REQUIRED TASK: Copy out the material from the line containing "Given: Click the 14.1% value for 项目费用" through the line containing "pyautogui.click(x=960, y=440)", both lines included, with no changes.

LISTED ENTRIES:

==================================================

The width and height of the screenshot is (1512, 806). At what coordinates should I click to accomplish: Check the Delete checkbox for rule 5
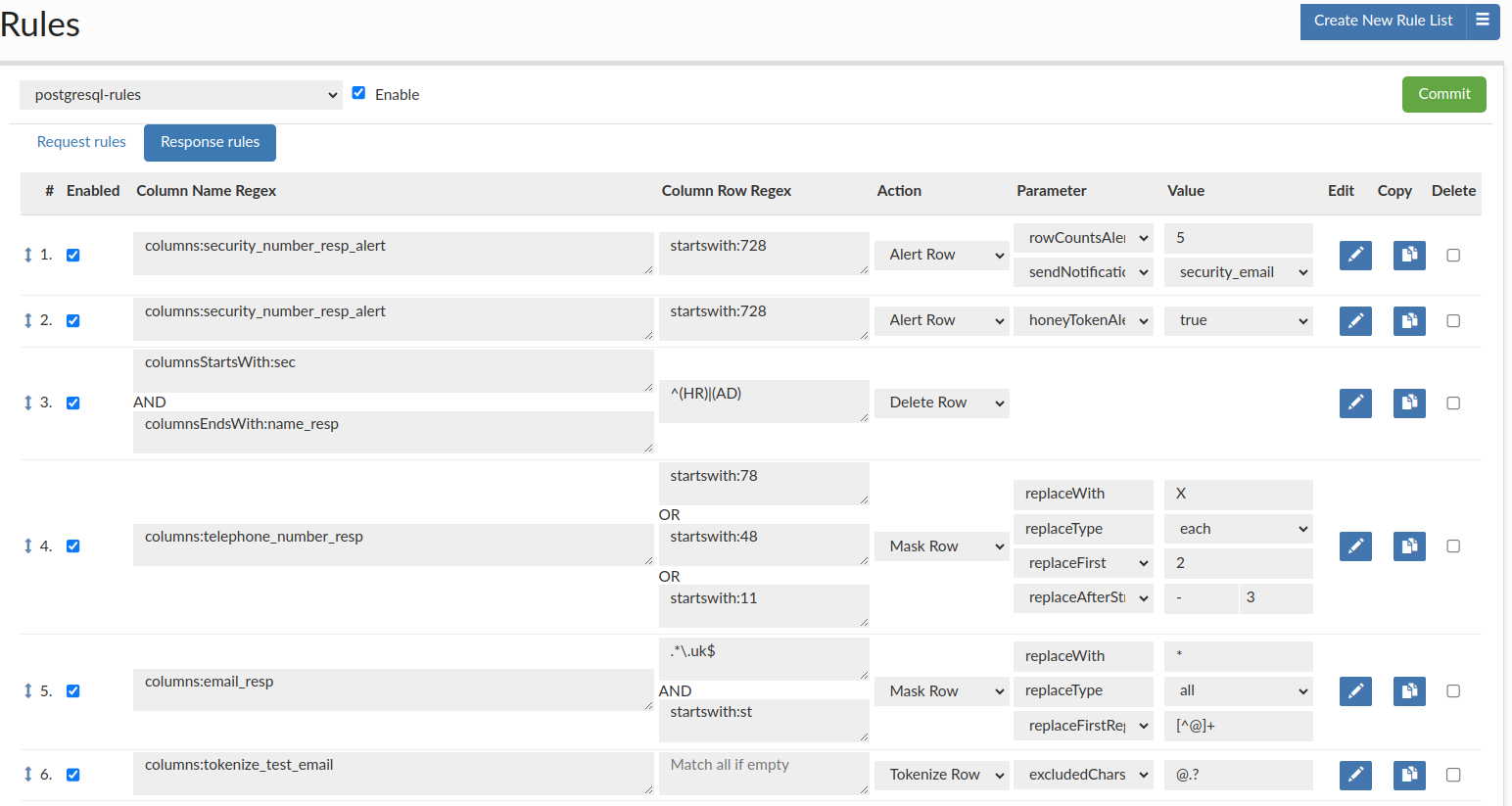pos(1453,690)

==================================================

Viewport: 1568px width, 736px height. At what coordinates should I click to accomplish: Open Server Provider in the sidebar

==================================================

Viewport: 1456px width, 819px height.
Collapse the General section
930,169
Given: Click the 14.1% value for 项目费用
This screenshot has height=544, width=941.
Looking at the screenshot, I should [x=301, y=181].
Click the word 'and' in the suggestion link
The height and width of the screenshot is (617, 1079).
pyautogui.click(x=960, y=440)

==================================================

REPLY:
Given: Click the 14.1% value for 项目费用
This screenshot has height=544, width=941.
Looking at the screenshot, I should [x=301, y=181].
Click the word 'and' in the suggestion link
The height and width of the screenshot is (617, 1079).
pyautogui.click(x=960, y=440)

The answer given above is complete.